Now, I am by no means an organized person. You are invited to come knock on my door at any time and my house is pretty neat.  By no means and I mean by NO means are you to open any cabinets or drawers and under NO circumstances should you open the door to my laundry room. If you follow those rules, we'll get along just fine.  Sadly, I must admit that  I am a SHOVER.

So, when vacation time rolls around and it's time to pack my family of four up to hit the road? In a nutshell...it's a problem.  I don't have labeled bins and baskets or a fancy color coding system, I have my mind and where I think something may be.  I generally do OK if nobody is watching me round up bathing suits from a backpack of long forgotten items.  I can run the floors of my house (utilizing each one) to gather the necessary items. Locating sunglasses in the linen closet or sunblock with my spices.  There might be a few trips here or there to the store to find those must haves that I know we possess but cannot find. (they surface again...but not until it's too late!) The point is, I get it done. I'm just SURE that it could be faster and easier!

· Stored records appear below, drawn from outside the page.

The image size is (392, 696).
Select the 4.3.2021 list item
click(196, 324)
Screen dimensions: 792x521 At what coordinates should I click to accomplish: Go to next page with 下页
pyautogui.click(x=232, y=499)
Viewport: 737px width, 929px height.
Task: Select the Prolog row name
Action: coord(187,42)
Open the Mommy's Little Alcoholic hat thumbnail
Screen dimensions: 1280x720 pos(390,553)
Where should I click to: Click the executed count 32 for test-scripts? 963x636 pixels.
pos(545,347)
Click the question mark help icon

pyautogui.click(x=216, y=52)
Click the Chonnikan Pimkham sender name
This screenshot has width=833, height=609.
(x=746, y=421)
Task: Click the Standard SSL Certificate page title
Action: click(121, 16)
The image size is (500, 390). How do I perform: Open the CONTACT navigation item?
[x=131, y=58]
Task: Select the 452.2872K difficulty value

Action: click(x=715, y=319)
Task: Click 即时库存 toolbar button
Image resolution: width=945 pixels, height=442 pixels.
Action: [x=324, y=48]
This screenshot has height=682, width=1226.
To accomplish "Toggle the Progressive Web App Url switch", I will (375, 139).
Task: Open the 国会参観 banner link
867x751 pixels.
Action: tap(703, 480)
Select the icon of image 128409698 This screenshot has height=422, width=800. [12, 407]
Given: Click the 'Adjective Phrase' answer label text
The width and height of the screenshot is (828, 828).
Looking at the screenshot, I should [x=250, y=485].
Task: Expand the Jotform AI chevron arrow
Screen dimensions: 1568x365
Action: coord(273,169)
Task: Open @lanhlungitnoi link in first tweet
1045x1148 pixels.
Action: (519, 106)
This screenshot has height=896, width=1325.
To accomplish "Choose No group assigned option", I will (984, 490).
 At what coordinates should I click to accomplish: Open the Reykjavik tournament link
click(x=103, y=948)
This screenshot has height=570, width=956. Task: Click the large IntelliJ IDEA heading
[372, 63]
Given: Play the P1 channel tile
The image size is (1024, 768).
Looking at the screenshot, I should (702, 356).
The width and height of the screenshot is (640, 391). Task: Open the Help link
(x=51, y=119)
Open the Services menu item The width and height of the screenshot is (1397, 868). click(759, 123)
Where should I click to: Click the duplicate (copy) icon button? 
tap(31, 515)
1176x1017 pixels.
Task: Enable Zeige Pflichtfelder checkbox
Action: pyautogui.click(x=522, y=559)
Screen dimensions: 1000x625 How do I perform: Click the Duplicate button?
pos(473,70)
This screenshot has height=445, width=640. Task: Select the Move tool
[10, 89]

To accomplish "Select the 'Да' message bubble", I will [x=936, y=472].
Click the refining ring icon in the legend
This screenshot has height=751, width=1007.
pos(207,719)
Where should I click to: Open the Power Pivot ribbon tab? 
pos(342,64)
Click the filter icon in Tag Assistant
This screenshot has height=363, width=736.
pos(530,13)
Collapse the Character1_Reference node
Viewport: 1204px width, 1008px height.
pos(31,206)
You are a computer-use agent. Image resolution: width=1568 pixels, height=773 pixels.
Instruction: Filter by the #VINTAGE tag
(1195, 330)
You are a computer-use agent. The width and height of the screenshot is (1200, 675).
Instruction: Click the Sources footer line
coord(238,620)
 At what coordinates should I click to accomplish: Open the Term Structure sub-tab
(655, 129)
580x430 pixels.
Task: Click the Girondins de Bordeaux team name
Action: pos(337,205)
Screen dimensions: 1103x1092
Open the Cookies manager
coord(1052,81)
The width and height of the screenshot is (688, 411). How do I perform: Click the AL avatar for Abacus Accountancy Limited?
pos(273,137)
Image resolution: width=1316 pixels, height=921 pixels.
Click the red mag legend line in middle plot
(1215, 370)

Every time I do this I think to myself, that this is the last time. I am going to come home from vacation and find a home for everything. But then...I get home...the explosion of the suitcases makes me feel chaotic and pressed to have my veil of neatness regained (what if you came to the door?) So what do I do? Shove it back where it fits.  Hopefully I will help myself by doing it some day but until then? I'll just keep on shovin'. 

Wednesday, March 23, 2011

"What's for Dinner?"

"SPIT!!!"....this is the answer my mother would give me as a child when I asked her least favorite question, "What's for dinner?"  I always felt that she was a little bit melodramatic with her answer. In MY mind...this was not a hard question and quite frankly, it was her job! Now, as a stay at home mom...I GET IT!!!!!! 

Now, let me be the first to admit that my meals are generally not very exciting.  They often repeat themselves....they need work.  I have noted it and on occasion I even try new things (that never turn out to be success stories). It's not that It's hard for me to come up with something for my family to eat for dinner. It is simply that I don't want to hear the barrage of complaints when it is not exactly what one or all of the other people in my family is in the mood for! I have a problem that many stay at home parents in my shoes probably have too. I have 1 child who eats nothing, 1 child who will eat pretty much anything I give her and 1 husband who eats delicious lunches everyday with which my food will never compare in a positive way.  BUT...the job of dinner is mine. 

So, as I prepare a dinner and the famous question is asked of me and it's answers are met with moans, groans and rolled eyes  and when my husband meets my answer of "taco pie" with a look that says, "you stink at this job"?  What do I REALLY want my answer to be?..."SPIT!!!"